The year did not begin badly for McConnell. The Senate and House passed a budget resolution for the first time since 2003. The upper chamber showed uncharacteristic dispatch by passing a disapproval resolution (under the Congressional Review Act) in little over a month. The Bipartisan Policy Centerreported the McConnell Senate has worked more days than former Majority Leader Harry Reid’s Senate did. Senate committees also have readied more bills for votes.

Things look much less sunny now. Congress has an immense amount of work to complete on complex and divisive issues. The Senate’s fall calendar is tight, with many days lost to holidays and state work days (i.e., days senators spend back home pleasing constituents and raising money for reelection).

And there is this big problem: It’s becoming harder and harder for any majority leader to get bills passed in the Senate. As our new research study found, individual senators are tripping up legislation as a regular course of business.

They do this by offering amendments to legislation – lots of them. Twenty years ago, senators offered about 2,650 amendments in a two-year period. Last Congress, more than 4,100 amendments were offered. And as the chart below shows, each major (or “landmark”) bill is drawing more and more amendments.

avg sen amds

For example, when McConnell tried to move the Keystone XL Pipeline Approval Act earlier this year, more than 300 amendments were offered. Allowing debate and votes on the all of them would have taken months. The majority leader was forced to spend considerable effort horse-trading and using various parliamentary tactics to make the amendments go away.

Why do senators do this? Because they can. Unlike the House, the Senate permits unlimited debate. The chamber also does not require amendments to be germane in most cases. A senator can offer a contentious amendment on abortion to, for example, a foreign policy bill. Time-sucking debate on the amendment continues unless or until the majority leader can muster sufficient votes to either stop the gabbing (invoking cloture) or kill the bill (tabling it).

Worse, individual senators frequently force votes on politically toxic amendments designed to make the other party look horrible to voters. Democrats queue up campaign finance reform amendments, and Republicans offer amendments to override Obama’s immigration order. These votes then are used in next season’s campaign ads.

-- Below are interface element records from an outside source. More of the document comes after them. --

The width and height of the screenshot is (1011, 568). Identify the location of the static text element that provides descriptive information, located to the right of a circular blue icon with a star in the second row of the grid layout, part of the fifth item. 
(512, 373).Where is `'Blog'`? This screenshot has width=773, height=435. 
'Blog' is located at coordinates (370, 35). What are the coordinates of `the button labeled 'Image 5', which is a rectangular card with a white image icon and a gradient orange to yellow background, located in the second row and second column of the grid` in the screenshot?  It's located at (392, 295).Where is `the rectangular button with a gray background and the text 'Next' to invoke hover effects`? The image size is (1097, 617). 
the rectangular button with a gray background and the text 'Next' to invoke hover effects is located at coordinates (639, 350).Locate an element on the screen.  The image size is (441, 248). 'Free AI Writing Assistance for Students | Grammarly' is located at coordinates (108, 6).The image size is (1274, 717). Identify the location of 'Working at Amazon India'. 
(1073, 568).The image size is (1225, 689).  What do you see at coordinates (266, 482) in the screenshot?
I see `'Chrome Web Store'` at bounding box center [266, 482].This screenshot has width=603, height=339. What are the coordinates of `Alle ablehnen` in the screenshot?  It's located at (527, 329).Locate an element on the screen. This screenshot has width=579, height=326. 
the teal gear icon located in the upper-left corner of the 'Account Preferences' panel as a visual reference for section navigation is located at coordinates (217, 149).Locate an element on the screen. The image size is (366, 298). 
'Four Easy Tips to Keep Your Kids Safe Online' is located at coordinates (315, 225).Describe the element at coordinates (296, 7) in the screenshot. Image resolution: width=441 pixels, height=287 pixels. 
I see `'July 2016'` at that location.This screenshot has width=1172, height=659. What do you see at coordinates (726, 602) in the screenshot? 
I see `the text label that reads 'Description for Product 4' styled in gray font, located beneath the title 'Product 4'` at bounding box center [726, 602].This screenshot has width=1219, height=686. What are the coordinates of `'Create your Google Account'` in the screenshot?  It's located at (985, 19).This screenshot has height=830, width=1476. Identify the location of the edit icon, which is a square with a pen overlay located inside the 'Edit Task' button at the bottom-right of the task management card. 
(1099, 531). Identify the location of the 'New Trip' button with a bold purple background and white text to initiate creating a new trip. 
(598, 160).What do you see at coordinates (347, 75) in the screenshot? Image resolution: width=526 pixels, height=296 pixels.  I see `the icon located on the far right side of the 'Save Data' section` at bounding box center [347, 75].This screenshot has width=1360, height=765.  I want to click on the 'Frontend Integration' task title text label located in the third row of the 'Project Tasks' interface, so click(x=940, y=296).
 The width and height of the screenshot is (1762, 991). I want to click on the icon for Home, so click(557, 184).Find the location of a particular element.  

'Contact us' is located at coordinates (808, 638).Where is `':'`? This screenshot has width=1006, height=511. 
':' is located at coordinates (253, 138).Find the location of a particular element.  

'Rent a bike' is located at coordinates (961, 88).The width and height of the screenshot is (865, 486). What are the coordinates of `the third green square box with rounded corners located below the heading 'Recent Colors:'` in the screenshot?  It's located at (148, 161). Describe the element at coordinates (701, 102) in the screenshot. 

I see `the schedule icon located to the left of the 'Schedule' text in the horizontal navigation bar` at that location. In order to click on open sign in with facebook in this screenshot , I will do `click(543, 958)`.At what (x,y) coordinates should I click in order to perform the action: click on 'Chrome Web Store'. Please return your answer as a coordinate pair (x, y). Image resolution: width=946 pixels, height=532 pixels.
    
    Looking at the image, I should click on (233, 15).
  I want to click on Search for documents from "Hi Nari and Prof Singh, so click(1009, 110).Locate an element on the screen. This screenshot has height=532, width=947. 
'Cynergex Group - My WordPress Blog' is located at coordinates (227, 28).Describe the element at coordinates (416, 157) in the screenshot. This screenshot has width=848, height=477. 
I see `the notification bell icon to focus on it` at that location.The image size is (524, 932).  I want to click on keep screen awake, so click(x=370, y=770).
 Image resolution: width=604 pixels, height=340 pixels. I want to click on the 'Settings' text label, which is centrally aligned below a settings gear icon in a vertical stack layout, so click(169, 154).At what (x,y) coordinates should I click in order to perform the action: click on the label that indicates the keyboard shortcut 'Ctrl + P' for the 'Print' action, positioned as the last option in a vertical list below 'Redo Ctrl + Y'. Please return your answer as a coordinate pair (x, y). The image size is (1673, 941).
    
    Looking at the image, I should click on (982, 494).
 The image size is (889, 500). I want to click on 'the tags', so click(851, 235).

The flood of divisive amendments, particularly from legislators in the minority, has made it unbelievably difficult for a majority leader to call up, amend and vote on a bill. If McConnell blocks amendments through parliamentary maneuvers, fellow senators take revenge by withholding their approval of bills. If he permits their amendments, the chamber grinds to a stop. Last Congress, then-Majority Leader Reid tried to deal with this mess by calling for votes on very few bills. He was trashed for running a do-nothing Senate and lost the chamber to Republicans.

This autumn, the partisan electoral calculations will grow even more intense. Democrats have every incentive to gum up the works, because 24 of the Republican Party’s 56 Senate seats are in play in 2016. If the Senate becomes a basket case, voters will likely punish Republicans at the ballot box next year. Majority Leader Chuck Schumer or Dick Durbin? It could happen.

Unfortunately, the problem of too many toxic amendments can only be solved by the Senate itself. The chamber could change its rules to require germaneness or adopt reforms that make it easier to choke off debate. But the Senate rarely changes its basic operating rules. So there is every reason to be glum about the prospects for good governance this fall.